I am under a painful dispensation, but I am mercifully supported – not by lively frames or sensible comforts, I have seldom been favoured with these – but I am enabled, by His grace, to cleave to His written word. I believe that this affliction does not spring out of the ground, that the thing is of the Lord, and that He is wise and good, and therefore, surely does and will do, all things well. I believe He can, and I trust He will, bring light out of this dark dispensation; but it is my part to wait His time, way, and will, with submission.

My health is good, and my spirits. I eat and sleep as usual, and preach as much, and seemingly, with as much acceptance as formerly. Perhaps I may be heard more attentively now, for they who know me take it for granted that I could not preach at all, as things are, if the Lord Himself was not to uphold me. I hope some are encouraged by observing his goodness to me and possibly I may speak with more emphasis to the afflicted from what I feel in myself.

The Lord is sovereign, I am a sinner. He has the same right to me and mine, as the potter over the clay. And if He has pardoned our sins, and united us to Himself, all will be well at last. We ought to be willing to be placed in the most painful situation, if it may promote His glory, which should be our highest end, for He suffered much more for us than He will ever lay upon us. And since He has said, ‘My grace is sufficient for you,’ and ‘My strength shall be perfected in your weakness,’ and promised that ‘all shall work together for good’ in the final issue, I am to leave all in His hands, and am, in some measure enabled to do so. But, I find, if the spirit be willing, the flesh is weak. Self and unbelief often assail me.

She has now been seven weeks in Bethlem Hospital. For though only the Lord can relieve her, He usually answers prayers in the use of means. There she has the best. I have many alleviations to thank Him for.
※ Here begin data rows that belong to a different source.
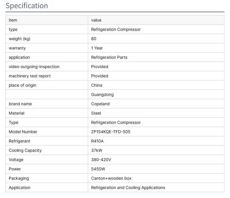Click the 'R410A' refrigerant value
This screenshot has height=198, width=230.
[97, 141]
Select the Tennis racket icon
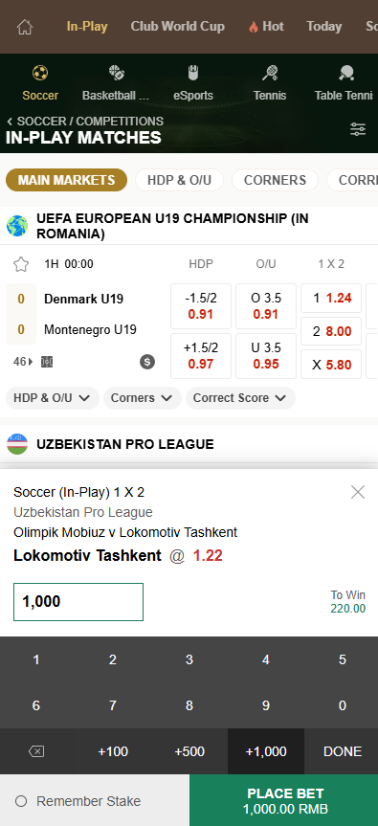Image resolution: width=378 pixels, height=826 pixels. click(270, 74)
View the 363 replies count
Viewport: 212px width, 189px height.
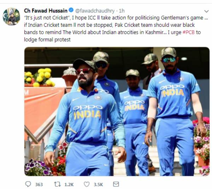pos(39,184)
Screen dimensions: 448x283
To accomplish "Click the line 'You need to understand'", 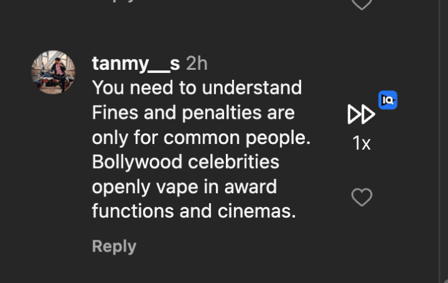I will click(196, 88).
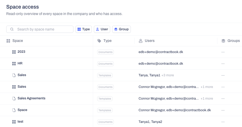Click the grid icon beside the test space
Image resolution: width=242 pixels, height=127 pixels.
[14, 122]
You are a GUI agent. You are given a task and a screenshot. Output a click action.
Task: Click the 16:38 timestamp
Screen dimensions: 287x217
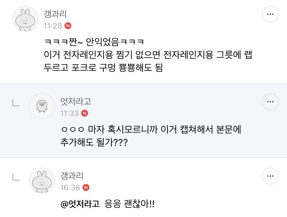(70, 187)
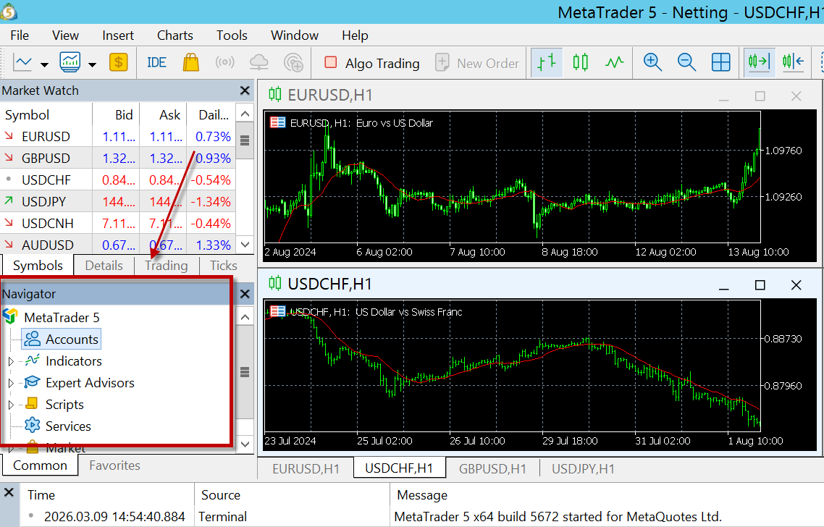The width and height of the screenshot is (824, 527).
Task: Zoom in on the chart
Action: (x=652, y=63)
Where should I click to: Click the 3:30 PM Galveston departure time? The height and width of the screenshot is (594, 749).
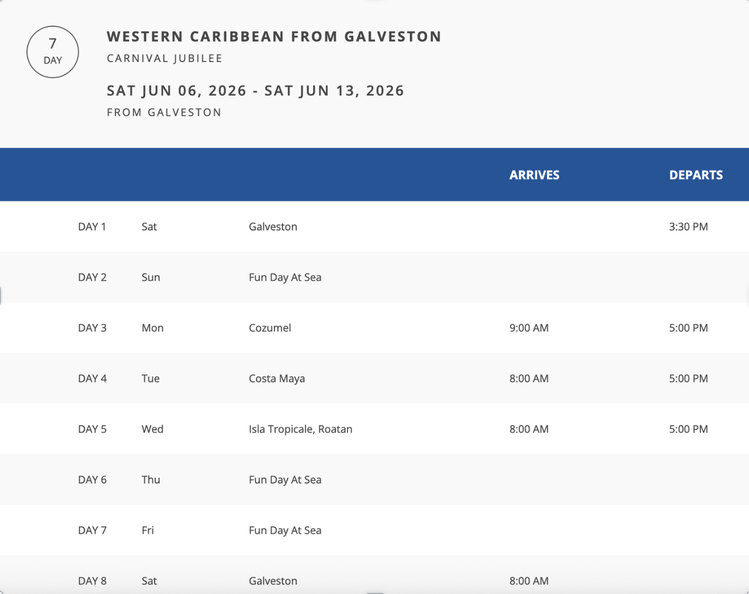click(x=688, y=227)
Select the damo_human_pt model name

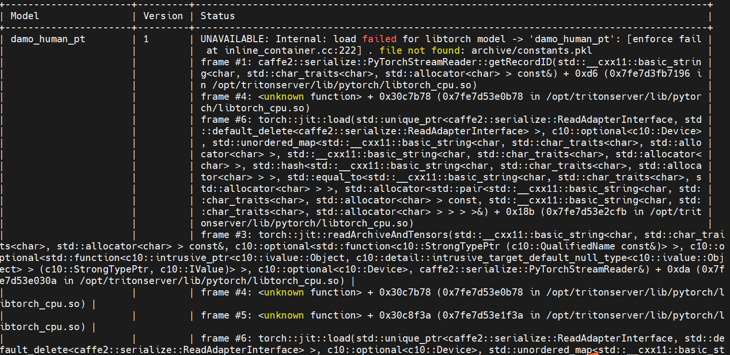(48, 39)
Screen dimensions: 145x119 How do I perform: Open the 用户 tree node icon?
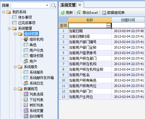pos(26,61)
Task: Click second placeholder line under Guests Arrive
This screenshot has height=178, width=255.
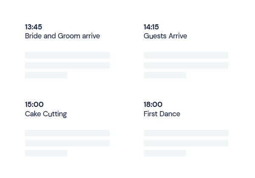Action: point(186,65)
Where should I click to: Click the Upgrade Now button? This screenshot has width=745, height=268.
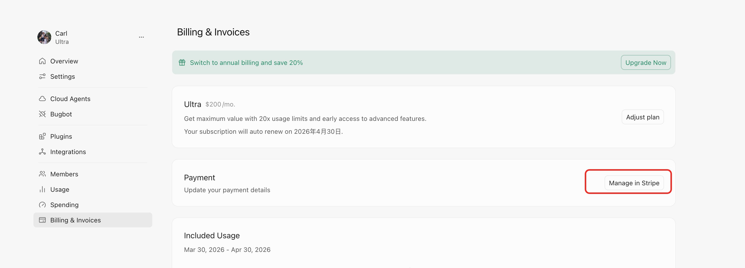point(646,62)
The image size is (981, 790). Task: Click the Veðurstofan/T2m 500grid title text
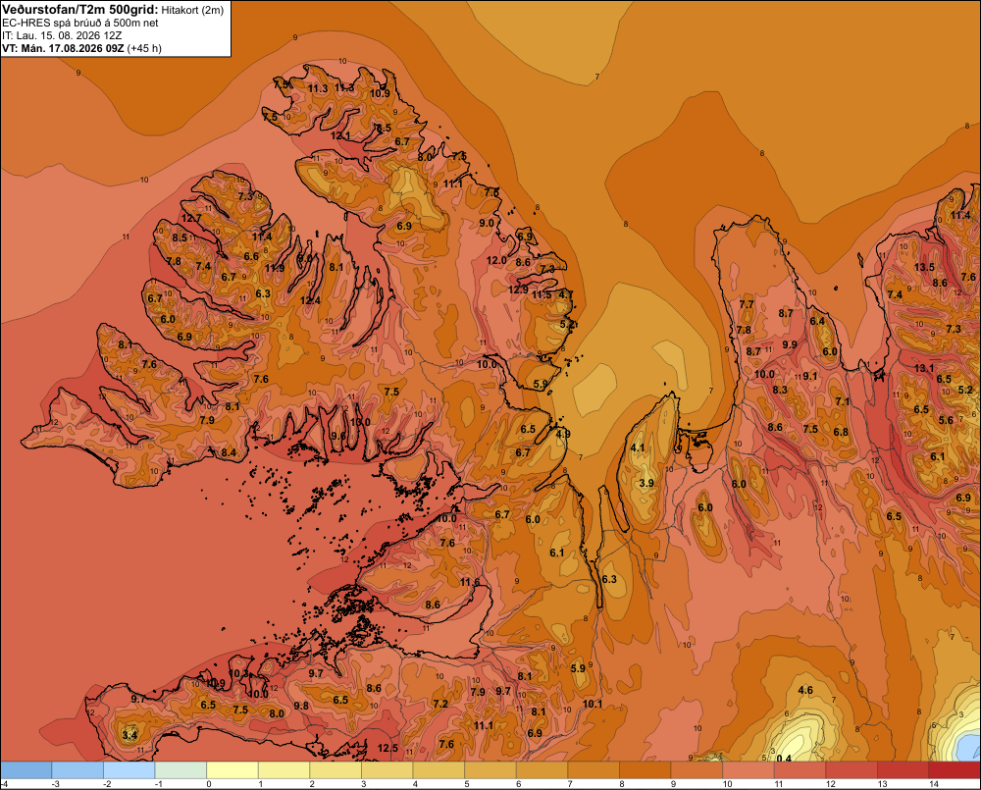click(79, 10)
She is gentle and compliant with all the rules of the place, submits to everything required without coercion, is much favoured by those who have the care of her, and is so well pleased with treatment, that she expresses no desire of coming out. Praise the Lord, O my soul, for these mercies. She is neither mopish, nor frantic, and the Lord has disposed the heart of strangers to be her friends. She is certainly not worse. But a malady of this kind is seldom cured suddenly.

The Lord can restore her to peace and to me, and if He sees it best upon the whole, He will. But should she die deranged while I am living, my thoughts would without hesitation follow her to a place among those who surround the throne of glory with songs of praise, day and night, day without night, to the Lamb who sets upon all, and who redeemed them by His blood. Time is short, we are traveling on, and shall soon be at home. Then, farewell sin and sorrow for ever. Heaven and eternity will make rich amends for all the sufferings which His wise plan may appoint us to endure while here.

I beg all your prayers. I need them, and I prize them. May the Lord bless you wherever you are and make you a blessing to many. Amen.

I am your affectionate and obliged,

John Newton

Miss Catlett eventually recovered and was released from the hospital, after a stay of about a year. She married Joseph Smith, an optician, in 1805. John Newton died a couple of years later, in 1807. She was to survive her husband,  who died in 1825. She died in 1834.

This is from an upcoming book of letters from John Newton to John Campbell, that I have edited. It contains some letters and many parts of letters previously unpublished. The above is an example of a published letter with many of the personal details missing that have now been restored.